异象平息,夜色重归于沉寂,但青禾村所有人的心,却再也无法平静。
大地的心跳,天际的流星。
那不是幻觉。
那是这片土地,是那十二位被唤醒的先祖之灵,给予她们最磅礴、最神圣的回应。
祭祀结束,人群却没有散去。他们三三两两聚在一起,激动地讨论着方才那震撼人心的一幕,眼中闪烁着前所未有的光芒。那是敬畏,是自豪,更是重新燃起的,对脚下这片土地的归属感。
陆川站在人群之外,手机屏幕上那封冰冷的解雇邮件,此刻看起来像一个苍白的笑话。
资本断我财路?
他缓缓吐出一口浊气,只觉浑身轻松。那条名为“丰禾集团”的枷锁,在他主动选择站在青禾村这边的时刻,就已经被他自己挣断了。
而此刻,天地的回应,让他更加确信,自己的选择,没有错。
他删掉邮件,大步走向祭台。沈玖正被一群兴奋的婶子大娘围着,她们拉着她的手,一声声“阿玖”叫得无比亲热,仿佛她就是带来希望的神女。
“阿玖,刚才那……那是祖宗们显灵了吧?”
“肯定是!我活了六十年,从没见过这阵仗!”
“我就说,咱们青禾村的酒,是有魂的!”
沈玖耐心地笑着,一一回应。她的目光越过人群,与走来的陆川相遇。
彼此眼中,都看到了如释重负和新的凝重。
“辛苦了。”陆川的声音不高,却清晰地传入沈玖耳中。
“你也一样。”沈玖轻声回答。她知道,陆川的处境只会比她更难。
夜深了,村民们带着满心的震撼与希望各自归家。喧闹的广场终于安静下来,只剩下沈玖、陆川,还有坚持要守着祭台的阿娟和许伯。
“都回去吧,这里有我。”许伯拍了拍胸脯,他从库房里抱来一床旧棉被,准备就在这守着,仿佛在守护一簇刚刚燃起的圣火。
沈玖拗不过他,只能叮嘱几句,和陆川、阿娟一起离开。
月光如水,洒在回村的石板路上。
“陆川,你……”阿娟走在后面,欲言又止。她刚才也看到了陆川看手机时的表情变化。
陆川笑了笑,坦然道:“我被解雇了。”
阿娟的脚步一顿,脸上满是愧疚和担忧:“对不起,是我们连累了你……”
“不。”陆川打断她,语气前所未有的坚定,“是我选择了这里。”
他看向沈玖,后者正沉默地走在前方,月光将她的影子拉得颀长。她似乎在思考着什么,连脚步都有些沉重。
“沈玖。”陆川快走几步,与她并肩,“你在想什么?”
沈玖停下脚步,抬头望向那片被星子点缀的夜空。“我在想,今晚的祭祀,是宣告,也是战书。”

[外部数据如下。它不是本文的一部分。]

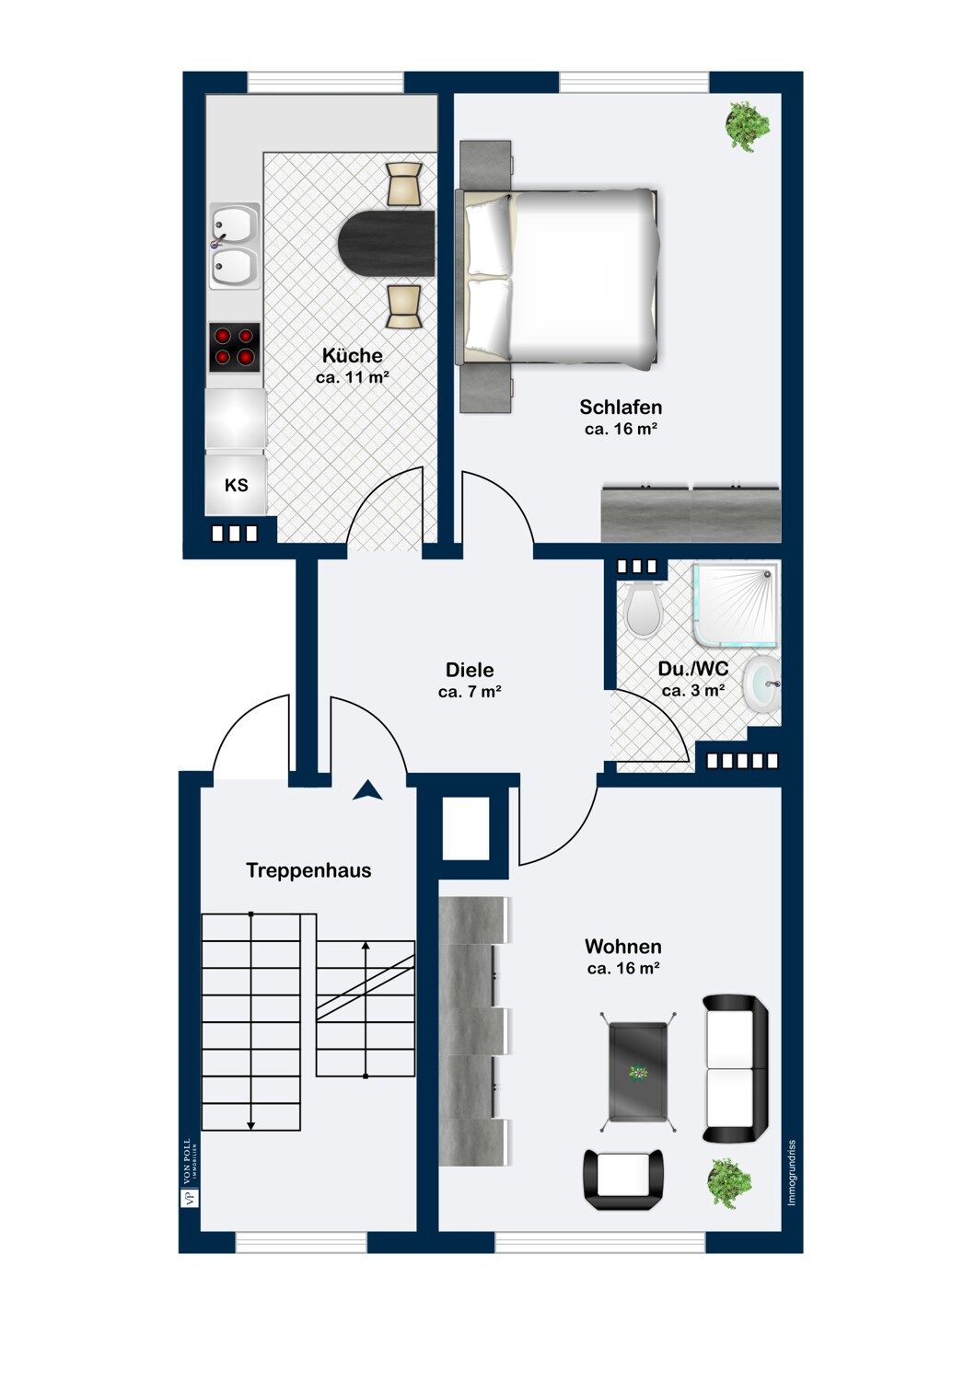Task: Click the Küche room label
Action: pyautogui.click(x=352, y=355)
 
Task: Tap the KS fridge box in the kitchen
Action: pyautogui.click(x=236, y=484)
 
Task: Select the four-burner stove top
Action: pyautogui.click(x=234, y=347)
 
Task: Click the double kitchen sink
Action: pyautogui.click(x=234, y=247)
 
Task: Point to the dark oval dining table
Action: pyautogui.click(x=386, y=243)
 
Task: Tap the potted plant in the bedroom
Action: pyautogui.click(x=747, y=127)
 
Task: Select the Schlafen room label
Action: pyautogui.click(x=621, y=408)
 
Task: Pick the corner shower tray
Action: pyautogui.click(x=735, y=605)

她转过头,看着陆川和阿娟,眼神清亮得惊人:“丰禾集团不会因为一次‘显灵’就善罢甘休。相反,他们会用更快的速度,更狠的手段,来夺走这一切。我们,没有时间庆祝了。”
陆川心中一凛。
他几乎彻夜未眠。
房间里,只有笔记本电脑屏幕发出的幽幽冷光。他调出了丰禾集团近三年来所有关于土地并购的公开案例,几十份报告,上百个附件,他一个字一个字地啃。
天色微白时,他的指尖在键盘上敲下了最后一行字。
一份名为《关于丰禾集团“代管托管”模式的风险分析报告》出现在屏幕上。
报告的核心直指一种阴险的商业模式:先用远高于市场的租金,诱使分散的农户签订土地流转协议,合同表面看是“代管”或“托管”,人畜无害。但魔鬼,藏在厚厚的附属合同里。那些普通农民根本看不懂的法律术语,暗藏着无数排他性条款,一旦签署,就意味着土地的经营权、收益权,甚至未来的抵押权,都被悄无声息地转移。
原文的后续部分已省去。